September 19, 2024
4 Trillion Reasons BlackRock Changed Its Mind On Digital Assets
 #CashNews.co

4 Trillion Reasons BlackRock Changed Its Mind On Digital Assets #CashNews.co

Cash News

Larry Fink has come a long way on digital assets since the crypto bull run of 2017, when he described Bitcoin
Bitcoin
as “an index for money laundering”. Fast forward a few years, and Fink is now one of its most vocal (and most influential) proponents, with BlackRock among the first to embrace Bitcoin spot ETFs that emerged at the beginning of this year.

BlackRock’s recently-discovered passion for digital assets doesn’t end at Bitcoin. Earlier this year, it was reported that its new Ethereum-based tokenized Treasuries fund had secured about a third of the $1.3 billion market within just two months of its launch.

There is more joy in heaven at the man who sees the error of his ways than at the 99 who were right all along. Yet Fink’s conversion is hardly a religious one; as with any hedge fund manager, he’s motivated by Mammon. The financial opportunity for tokenization is out of this world; earlier this year, a report from McKinsey predicted the tokenized real world asset (RWA) sector will reach nearly $4 trillion by the end of the decade.

That’s a lot of good reasons to bet on the future of finance being tokenized, yet it only goes part of the way to explain BlackRock’s (along with many other major institutions, from Deutsche to JP Morgan) fervent adoption of digital and tokenized assets. The truth is, tokenization changes everything.

Tokenization – the new rails of global finance

A Forbes audience won’t need much of a primer on what tokenization is or how it works. But it’s worth recapping what it means. It’s the foundation for new asset classes, new markets, a world of new financial opportunity – not just for trillion-dollar hedge funds, but for everyone.

The ability to convert potentially any real-world asset into a digital token creates a new investment superpower: the ability to fractionalize “monolithic” assets.

Fractionalization enables anyone to take a stake, however small, in things they could never have hoped to buy outright – anything from luxury property to an Old Master painting. Tokenization doesn’t just apply to physical assets either; for example, some of the most exciting developments are in the tokenization of private credit (including SME loans). This market alone has grown 39% to $8.9 billion in 2024.

All this is great news for individuals – especially small-scale, first-time investors – but the macro implications are even bigger. By opening up asset classes to new groups of investors and making them trade-able, tokenization massively boosts liquidity in these markets, while enhancing speed, boosting capital efficiency, and removing friction from all kinds of financial transactions. This in turn helps make the global economy much more robust and better able to weather the kind of shocks we’ve seen in the first two decades of this century.

Tokenization therefore shouldn’t be seen only as individual investments, but as a new paradigm for markets and transactions that will swiftly replace old, inefficient legacy financial systems and practices.
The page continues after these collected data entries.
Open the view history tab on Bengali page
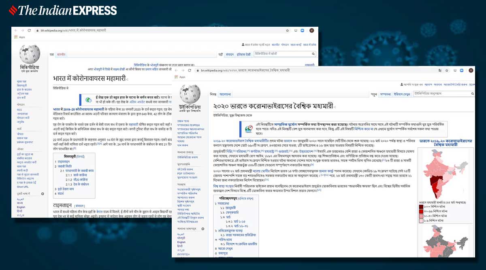This screenshot has height=270, width=486. [401, 94]
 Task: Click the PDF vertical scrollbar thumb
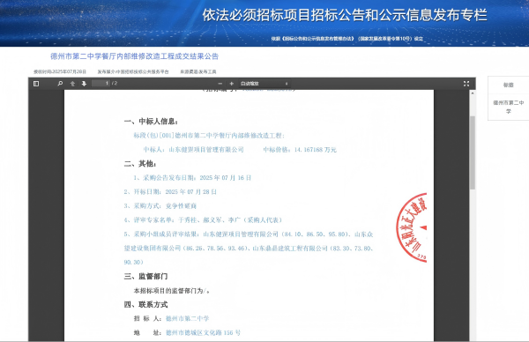coord(473,152)
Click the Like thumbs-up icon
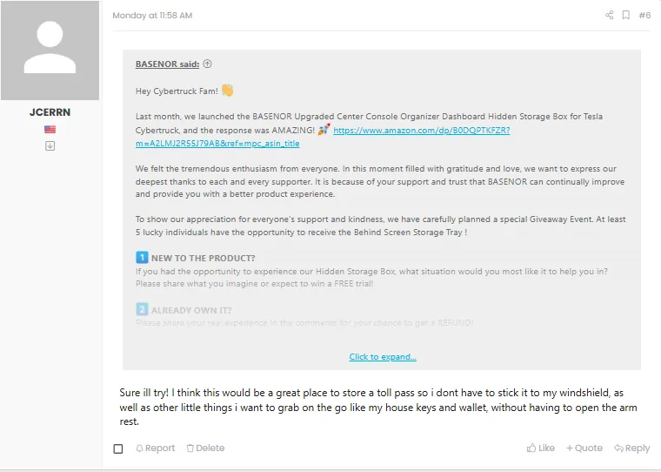The width and height of the screenshot is (661, 472). (531, 448)
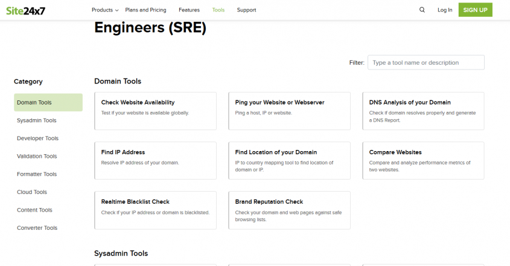Screen dimensions: 510x266
Task: Open Ping your Website or Webserver card
Action: (289, 111)
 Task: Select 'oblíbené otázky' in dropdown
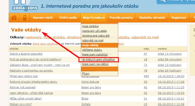click(x=92, y=50)
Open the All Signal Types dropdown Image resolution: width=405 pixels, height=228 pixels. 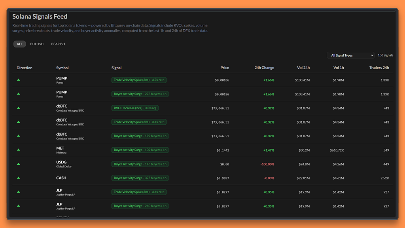click(x=351, y=55)
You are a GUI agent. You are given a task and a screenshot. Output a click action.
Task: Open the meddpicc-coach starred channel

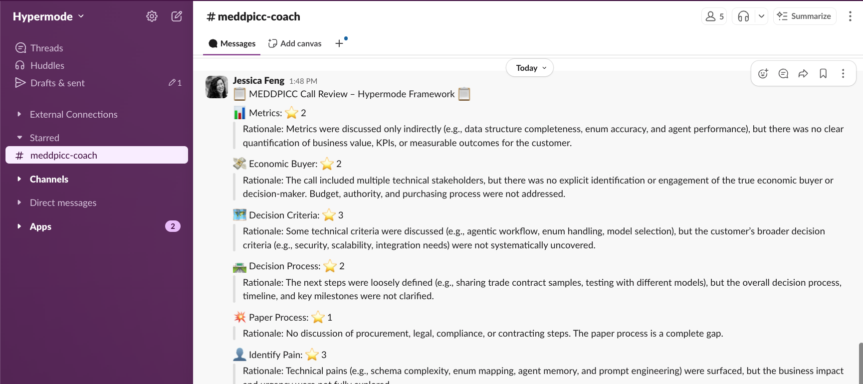pyautogui.click(x=63, y=155)
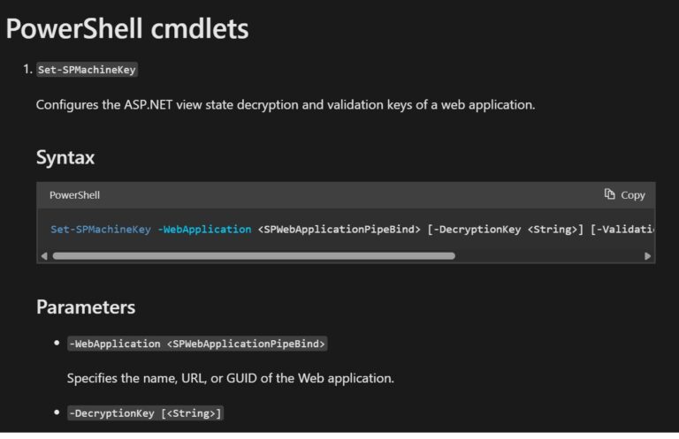Screen dimensions: 679x439
Task: Click the -WebApplication keyword in syntax code
Action: pyautogui.click(x=204, y=230)
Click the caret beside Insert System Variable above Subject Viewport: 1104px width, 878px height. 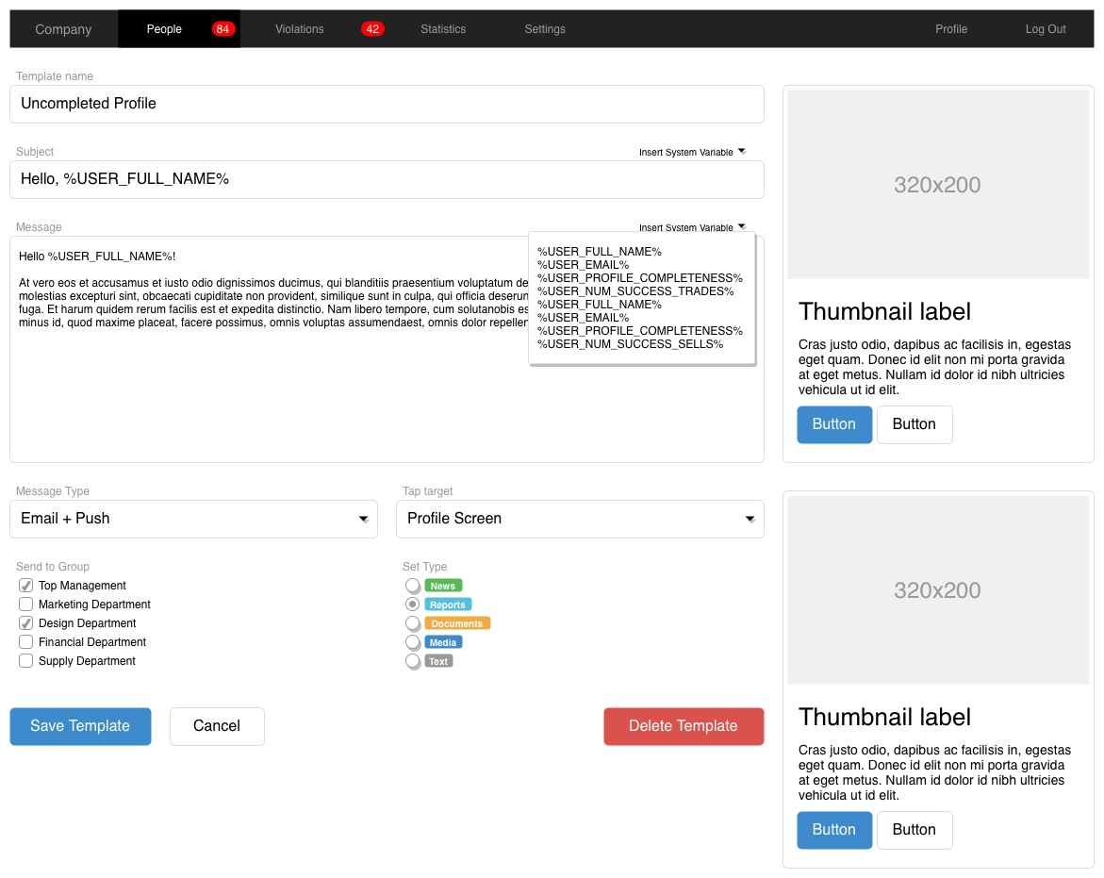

The best historical analogy to today’s ‘tokenization moment’ is the development of railroads in the 19th century. These massive infrastructure projects, carved through mountain ranges and fording mighty rivers, transformed societies in ways barely imaginable by even their most fervent financial backers. They didn’t merely slash journey times for freight and passengers: they brought vast economic, political and social change in their wake. After the railroads, nothing was ever the same again.

It’s the same with digital assets and tokenization. These technologies are the financial rails of the future, and investors like BlackRock are the modern-day equivalents of Cornelius Vanderbilt, Jay Gould and – of course – the original J.P. Morgan. The great financier’s descendants are now seizing the opportunities afforded by the digital asset revolution; for example through Onyx, claimed by J.P. Morgan to be the world’s first bank-led blockchain platform for exchanging of value, information and digital assets.

Building the future

Like the railroad builders of yesteryear, there are many obstacles to overcome before tokenized assets can fulfill their potential and transform the worlds of investment and financial services. There are many knotty problems to solve, ranging from secure custody at institutional scale, to securing regulatory clarity and acceptance.

While there has been superb progress so far, much of this is piecemeal – for example, there are wildly-different approaches to regulation in different jurisdictions. This means some countries are fast becoming hubs for digital assets while others are at risk of becoming backwaters. This delays the full, transformational promises of tokenization, which can only be achieved when the benefits are truly universal.

That said, the direction of travel is becoming ever more clear, especially with the emergence of new frameworks like the European Union’s Markets in Crypto-Assets Regulation (MiCA). These provide both much-needed clarity and guidance for those pioneering the tokenized future, as well as a model for still-skeptical regulators like the SEC.

The financial opportunities arising from the tokenization revolution means that it is surely only a matter of time before all these remaining roadblocks are removed. There are at least four trillion reasons why tokenization will have taken root by the end of the decade, embraced by everyone from the likes of BlackRock and JP Morgan, to ordinary citizens – and transforming the world in ways we can barely begin to imagine.